What needs to be done
Copy every line of the following data that includes the string "will".
** Dataset excerpts follows **
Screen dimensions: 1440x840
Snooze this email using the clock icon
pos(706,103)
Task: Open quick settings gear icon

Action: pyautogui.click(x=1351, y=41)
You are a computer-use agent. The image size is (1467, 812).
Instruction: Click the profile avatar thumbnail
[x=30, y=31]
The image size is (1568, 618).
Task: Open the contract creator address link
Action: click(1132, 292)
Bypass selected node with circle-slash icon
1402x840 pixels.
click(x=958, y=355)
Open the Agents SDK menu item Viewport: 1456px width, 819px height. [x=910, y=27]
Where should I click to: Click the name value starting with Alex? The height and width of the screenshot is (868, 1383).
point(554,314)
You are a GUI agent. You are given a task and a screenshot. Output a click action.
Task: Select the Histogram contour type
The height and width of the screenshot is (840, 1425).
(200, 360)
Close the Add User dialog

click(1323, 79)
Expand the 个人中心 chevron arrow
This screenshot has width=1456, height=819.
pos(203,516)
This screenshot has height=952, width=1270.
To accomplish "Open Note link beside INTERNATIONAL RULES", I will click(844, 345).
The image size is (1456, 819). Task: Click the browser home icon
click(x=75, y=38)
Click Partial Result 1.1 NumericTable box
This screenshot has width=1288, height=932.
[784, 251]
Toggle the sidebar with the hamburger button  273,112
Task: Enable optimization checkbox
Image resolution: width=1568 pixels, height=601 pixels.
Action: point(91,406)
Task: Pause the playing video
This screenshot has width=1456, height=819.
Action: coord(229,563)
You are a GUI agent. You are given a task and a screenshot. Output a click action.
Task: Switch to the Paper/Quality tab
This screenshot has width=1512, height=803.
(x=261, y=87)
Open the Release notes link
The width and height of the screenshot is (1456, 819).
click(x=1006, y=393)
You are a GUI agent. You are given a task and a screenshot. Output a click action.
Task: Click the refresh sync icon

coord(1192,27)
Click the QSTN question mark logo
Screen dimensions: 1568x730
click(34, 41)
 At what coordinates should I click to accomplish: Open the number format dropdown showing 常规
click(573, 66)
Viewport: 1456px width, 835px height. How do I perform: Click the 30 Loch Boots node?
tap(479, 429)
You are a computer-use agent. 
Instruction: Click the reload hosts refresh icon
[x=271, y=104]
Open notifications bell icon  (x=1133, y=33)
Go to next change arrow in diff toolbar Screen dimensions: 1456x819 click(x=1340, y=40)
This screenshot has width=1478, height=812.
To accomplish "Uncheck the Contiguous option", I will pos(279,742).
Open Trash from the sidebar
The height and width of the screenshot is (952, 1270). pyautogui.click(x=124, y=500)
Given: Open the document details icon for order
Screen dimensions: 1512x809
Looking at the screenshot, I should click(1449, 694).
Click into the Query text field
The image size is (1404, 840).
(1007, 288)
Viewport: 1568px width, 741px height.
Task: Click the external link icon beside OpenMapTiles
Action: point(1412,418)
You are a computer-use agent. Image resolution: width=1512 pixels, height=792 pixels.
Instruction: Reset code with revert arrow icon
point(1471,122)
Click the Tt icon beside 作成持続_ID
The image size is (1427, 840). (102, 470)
** End of Dataset excerpts **
Exercise response
To accomplish "Open Note link beside INTERNATIONAL RULES", I will click(844, 345).
To accomplish "Uncheck the Contiguous option", I will pos(279,742).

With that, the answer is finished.